Managing mTLS with the C# client
For the complete documentation index see: llms.txt
All documentation pages available in markdown.
Aerospike Database Enterprise Edition supports standard TLS and mutual authentication TLS (mTLS). This page describes how to configure a C# application to connect to an Aerospike cluster that uses mTLS.
You can find a fully-functional example project in the aerospike-tls-examples GitHub repository.
Keys and certificates
For mTLS, both the client and server must have their own private key and certificate. In the following example, they are both signed by the same Certificate Authority (CA).
Install the certificates and the key on the Aerospike server nodes:
- CA Certificate:
example.ca.crt - Server Certificate:
example.server.crt - Server Private Key:
example.server.key
Install the certificates and the key on the C# client nodes:
- CA Certificate:
example.ca.crt - Client Certificate:
example.client.crt - Client Private Key:
example.client.key
Aerospike configuration
The following example aerospike.conf configuration shows only the stanzas and directives that are relevant for this TLS configuration:
network { tls example.server { ca-file /opt/aerospike/etc/certs/example.ca.crt cert-file /opt/aerospike/etc/certs/example.server.crt key-file /opt/aerospike/etc/private/example.server.key }
service { tls-address any tls-port 4000 tls-name example.server tls-authenticate-client example.client }}The tls block in the network stanza defines the TLS configuration for the Aerospike Database certificate.
This is used in both standard TLS as well as in mTLS.
The name example.server is known as the TLS name.

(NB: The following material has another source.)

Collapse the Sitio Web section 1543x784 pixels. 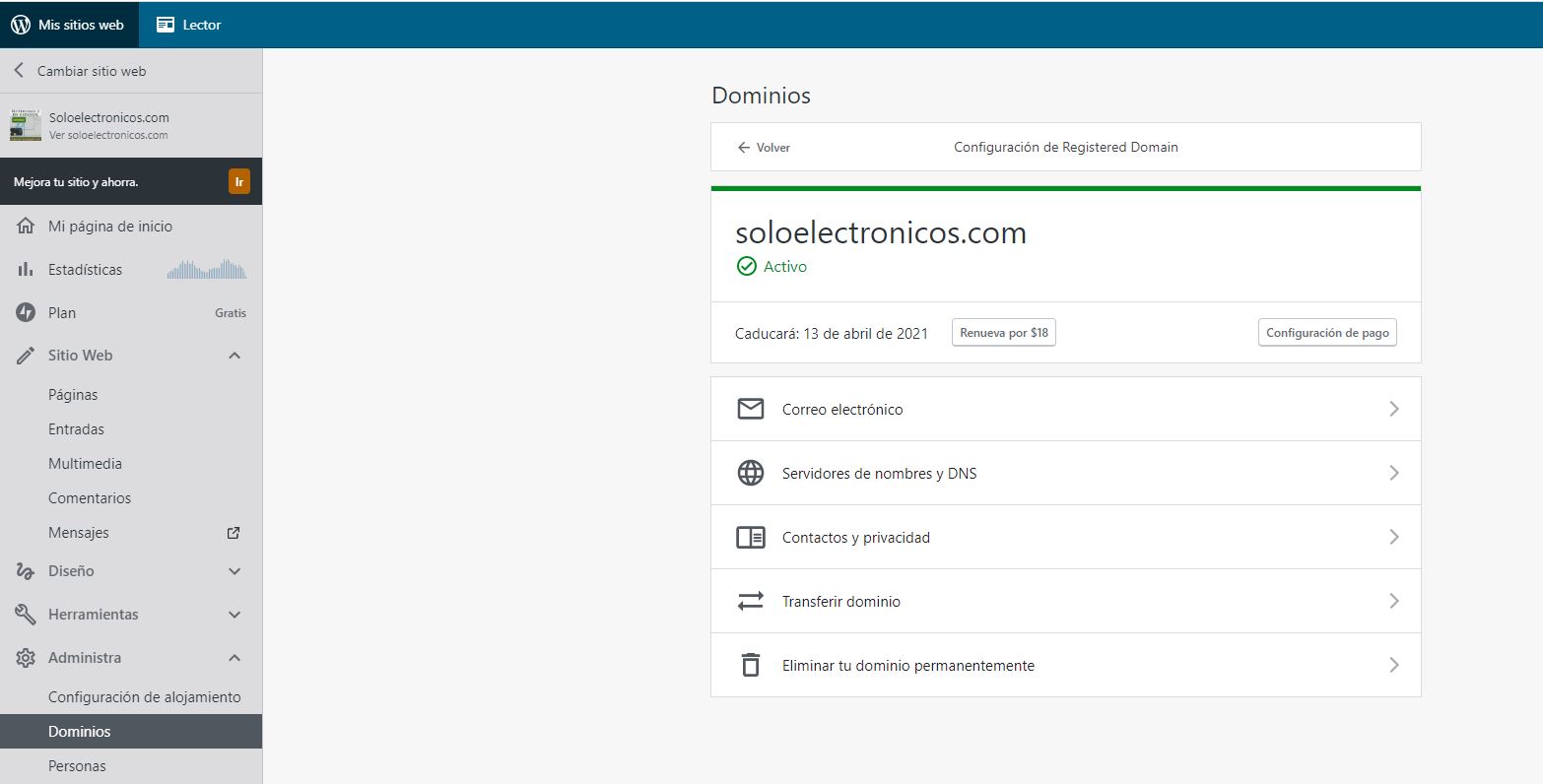235,356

This must match the value of the Common Name (CN) or Subject Alternative Name (SAN) of the server certificate example.server.crt.
It must also be referenced in the application code to connect to the cluster.
The following command verifies that the certificate has the expected CN value in the subject:
openssl x509 -in example.server.crt -text -noout | grep -E -- "Subject:" Subject: CN = example.server, O = "Aerospike, Inc.", C = USThe tls-authenticate-client directive specifies example.client.
This must match the value of the Common Name (CN) or Subject Alternative Name (SAN) of the client certificate example.client.crt.
The following command verifies that the certificate has the expected CN value in the subject:
openssl x509 -in example.client.crt -text -noout | grep -E -- "Subject:" Subject: CN = example.client, O = "Aerospike, Inc.", C = USC# client TLS configuration
During the TLS handshake, the client sends its certificate and a message encrypted with the client’s private key to the server.
The C# client passes client certificates to the server using the
TlsPolicy.clientCertificates field.
Import the client certificate and private key into a PKCS #12 (.pfx) file, then load it in your application:
using Aerospike.Client;using System.Security.Cryptography.X509Certificates;
TlsPolicy tlsPolicy = new();
X509Certificate2 clientCert = new( "/etc/aerospike/ssl/example.client.pfx", "changeit");
tlsPolicy.clientCertificates = new X509CertificateCollection(new X509Certificate[] { clientCert });If your cluster uses PKI-based user authentication (the client certificate’s CN is the Aerospike username), set AuthMode.PKI in the client policy. For transport-only mTLS with password-based users, omit authMode or leave it at the default AuthMode.INTERNAL:
ClientPolicy policy = new(){ tlsPolicy = tlsPolicy, authMode = AuthMode.PKI};C# application
A C# application that connects to an Aerospike cluster using mTLS:
- Must enable TLS in the client policy.
- Must specify the host’s TLS name.
- Must provide the client certificate in
TlsPolicy.clientCertificates. - Should log Aerospike debug messages when troubleshooting.
The following example connects to a cluster using mTLS:
using Aerospike.Client;using System.Security.Cryptography.X509Certificates;
Host host = new("127.0.0.1", "example.server", 4000);
TlsPolicy tlsPolicy = new();
X509Certificate2 clientCert = new( "/etc/aerospike/ssl/example.client.pfx", "changeit");
tlsPolicy.clientCertificates = new X509CertificateCollection(new X509Certificate[] { clientCert });
ClientPolicy policy = new(){ tlsPolicy = tlsPolicy, authMode = AuthMode.PKI};
AerospikeClient client = new(policy, host);The TLS name must match the Common Name (CN) or Subject
Alternative Name (SAN) in the server certificate, as well as the tls-name used
in the Aerospike configuration file.
To log Aerospike debug messages, see the C# client logging usage.
For standard TLS without mutual authentication, see Connecting.
See the TlsPolicy API documentation for additional TLS configuration options, including protocol selection and certificate revocation.